## EXERCISE OBJECTIVE
Pick out the lines below that include the string "avatar".

## MATERIAL SUPPLIED
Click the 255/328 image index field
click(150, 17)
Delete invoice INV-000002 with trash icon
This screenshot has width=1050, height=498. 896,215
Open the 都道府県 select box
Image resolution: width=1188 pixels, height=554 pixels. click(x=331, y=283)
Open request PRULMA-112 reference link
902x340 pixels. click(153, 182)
==
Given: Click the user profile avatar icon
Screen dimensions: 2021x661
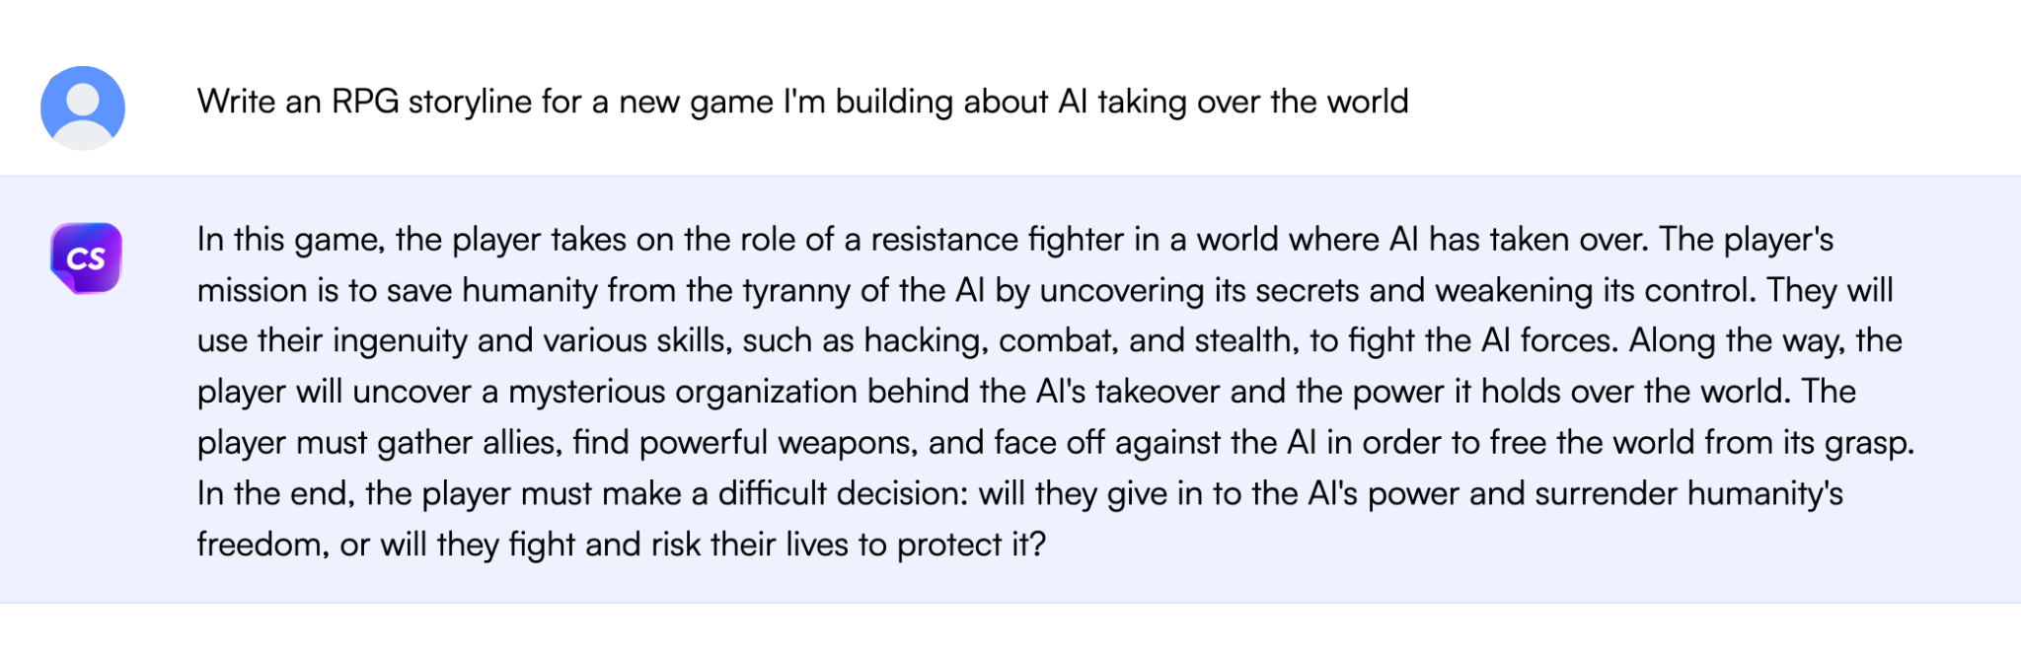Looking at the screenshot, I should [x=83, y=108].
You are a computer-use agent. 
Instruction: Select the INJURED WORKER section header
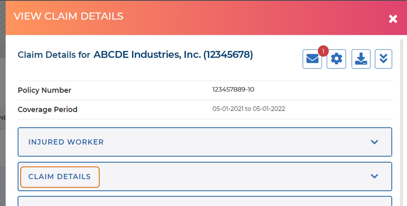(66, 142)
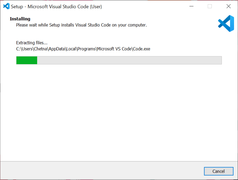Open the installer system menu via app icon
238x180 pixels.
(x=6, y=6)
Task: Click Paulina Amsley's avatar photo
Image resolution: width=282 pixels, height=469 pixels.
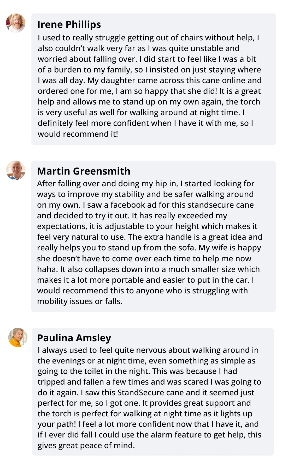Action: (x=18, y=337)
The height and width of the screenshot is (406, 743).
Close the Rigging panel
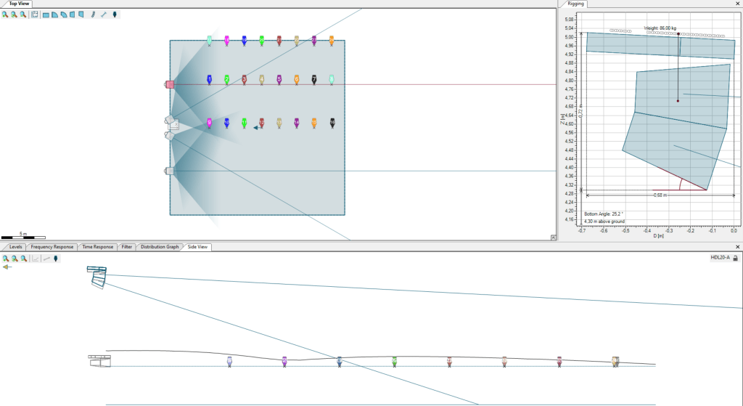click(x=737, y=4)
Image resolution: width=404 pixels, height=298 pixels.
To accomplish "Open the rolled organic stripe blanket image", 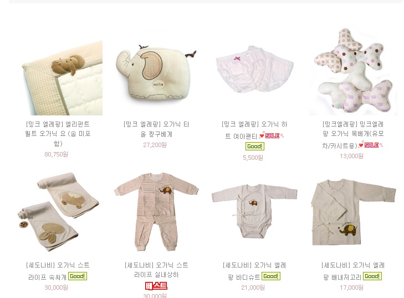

## ANSWER BELOW
Given: Click the user profile avatar icon
Task: Click Paulina Amsley's avatar photo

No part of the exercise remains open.